C'est sur le conseil de Jean-Luc -un ami- que je me suis rendu à un festival de musique de Louisiane, au château de Villarceaux (Chaussy 95).


Si j'aime beaucoup le jazz -comment pourrait-il en être autrement quand on joue du trombone à coulisse?- j'avoue que c'est un peu la fleur au bout du fusil que me suis rendu sur place pour découvrir le domaine magnifique de Villarceaux.


En plus, cerise sur le gâteau, le temps était magnifique!

Merci à Jean-Luc pour ses photos magnifiques qui m'ont servi, après quelques effets de style, à décorer ce post.

 

Belisaire

Après une petite promenade enchanteresse dans les jardins du château, j'ai été écouter du cajun avec Belisaire. Ne connaissant pas du tout ce  style de musique, je regarde la formation: accordéon, guitares, basses, violons... Bref beaucoup de cordes et aucun cuivre, de quoi me déconcerter. Chouette! Au moins ça va me changer du son que j'ai l'habitude d'écouter!

Avec leur humour et leur entrain, nos amis Français de Belisaire ont vraiment assuré pour ce premier contact! Des sonorités entrainantes, des danses bien sympa (valse, two-step...). D'ailleurs, c'est amusant de voir les parallèles avec le rock, le lindy, etc. Il y aurait un lien de parenté que je ne serais pas surpris...

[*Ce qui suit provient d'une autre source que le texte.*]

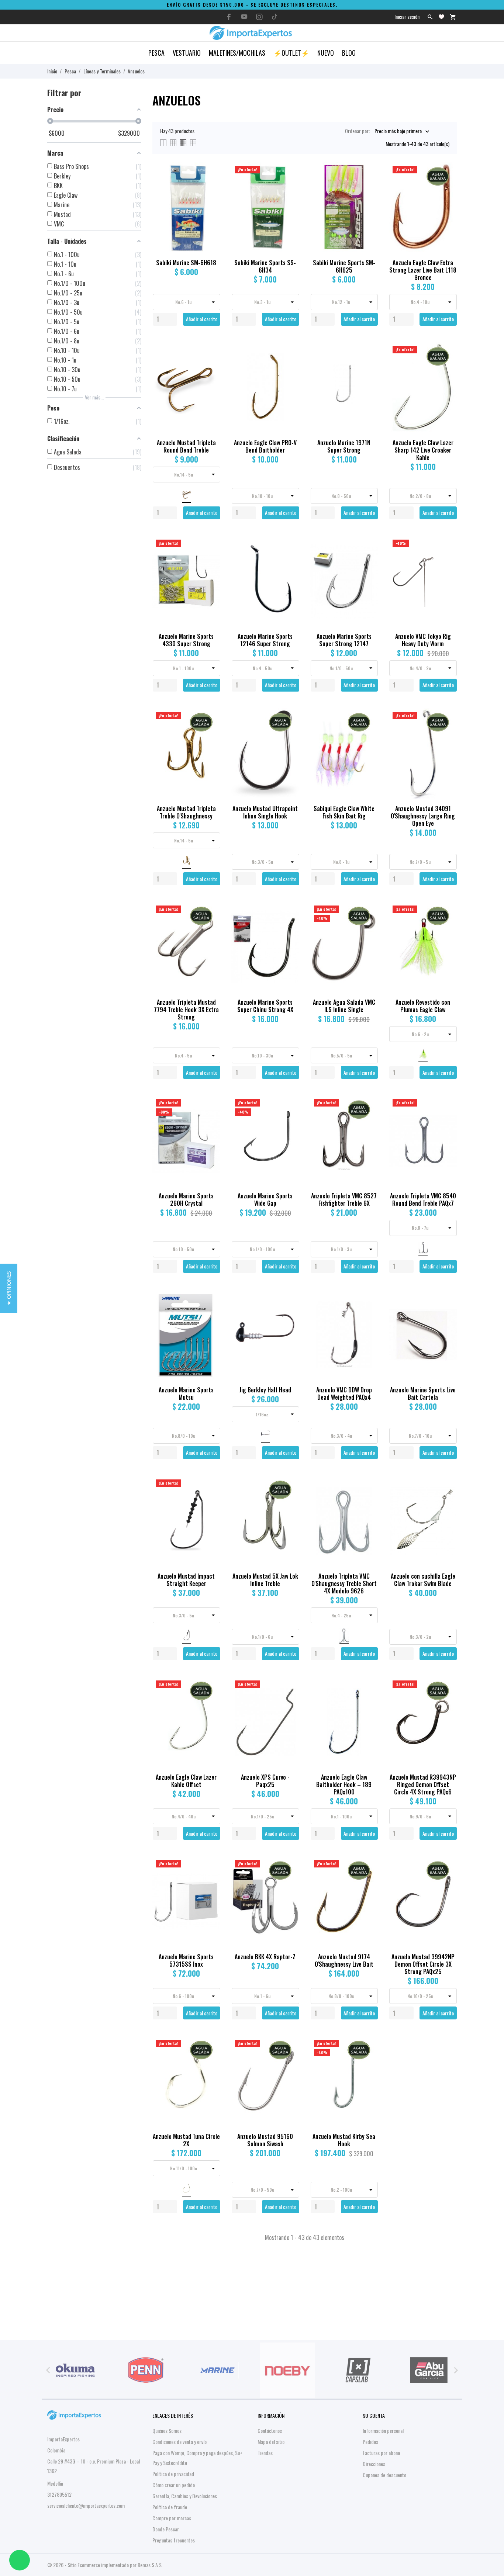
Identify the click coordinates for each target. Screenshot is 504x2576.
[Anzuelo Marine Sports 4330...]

Tori Robinson & the Vintage Jazzmen

C'est en chemin vers Dr Michaël White (j'en reparlerai plus tard) que je croise Jean-Luc, qui me conseille alors d'aller voir Tori Robinson & the Vintage Jazzmen. Effectivement, il fallait se méfier, contrairement aux autres groupes, celui-ci ne joue qu'une seule fois.
Je vois arriver les musiciens en costume blanc -très classe il faut bien dire- et j'ai déjà la banane devant clarinette trompette et trombone :) Petit morceau d'intro, et on est tout de suite dans du jazz New-Orleans comme j'aime. Déjà pour un premier morceau, ça swing bien, les soli résonnent d'enfer, le trompettiste nous fait même des jolies pointes!
Et puis et puis... morceau suivant, arrive Tori Robinson. La chaleur de sa voix, son énergie, bref sa présence a littéralement transcendé le groupe. Du moment où elle a commencé à chanter, le jeu déjà magnifique de Guy Bonne (clarinette) a changé du tout au tout. Bref, ce cocktail de Jazz New-Orleans et de Gospel donne un mariage époustouflant. Un groupe incontournable à découvrir absolument (voici leur site). J'ai en particulier dans l'oreille un magistral Jesus on the mainline (tell him what you want).

Dr Michaël White

Après Tori Robinson & the Vintage Jazzmen, la barre était placée haute! Initialement, j'étais parti pour Dr Michaël White alors je suis allé voir la deuxième session de leur concert. C'est le côté traditionnel du jazz New-Orleans qui m'a tout de suite attiré et j'avoue ne pas avoir été déçu.
Dans la clarinette du Dr White, on ressent beaucoup des influences des plus grands parmi lesquels Sydney Bechet, Duke Ellington et surtout Charlie Mingus, pas moins! Des morceaux ponctués de longues phrases solos. En particulier les soli de Basse de R. Guerin ont fait montre d'une virtuosité rare. Et puis, il faut souligner la trompette de Magic Gregory Stafford qui nous a offert un florilège dans le domaine! Des jeux sur le timbre, sur le rythme, sur les effets de sourdine. Il faut le voir et l'écouter!

Pine Leaf Boys

C'est l'âme légère et le coeur plein de mélodies jazz que j'ai quitté la scène du Dr White. Interpelé par la patate d'enfer dans la musique, je me suis alors arrêté pour écouter les Pine Leaf Boys. Le moins qu'on puisse dire c'est que la nouvelle génération du cajun a une frite terrible. Ca joue et ça swing fort. Ils sont peu autour de la scène à ne pas danser ou battre des mains.
Et tout ça avec des chansons en Français (certes un peu difficile à suivre), dont un fameux "lé zaricos son pa salee !" Comme dit Jean-Luc: on a encore du pain sur la planche en France pour rattrapper ça... Et puis l'heure tourne l'heure tourne, arrive le moment de se diriger vers la scène de Manu Dibango

Manu Dibango

Est-il encore utile de présenter Manu Dibango? Ce musicien extraordinaire, son toucher des notes hors du commun... On a tous adoré Soul Makossa

Bien entendu, comme beaucoup, j'apprécie moi aussi énormément la musique de Manu Dibango. Son côté fluide, très coloré... Je suis particulièrement fan de Wakafrica.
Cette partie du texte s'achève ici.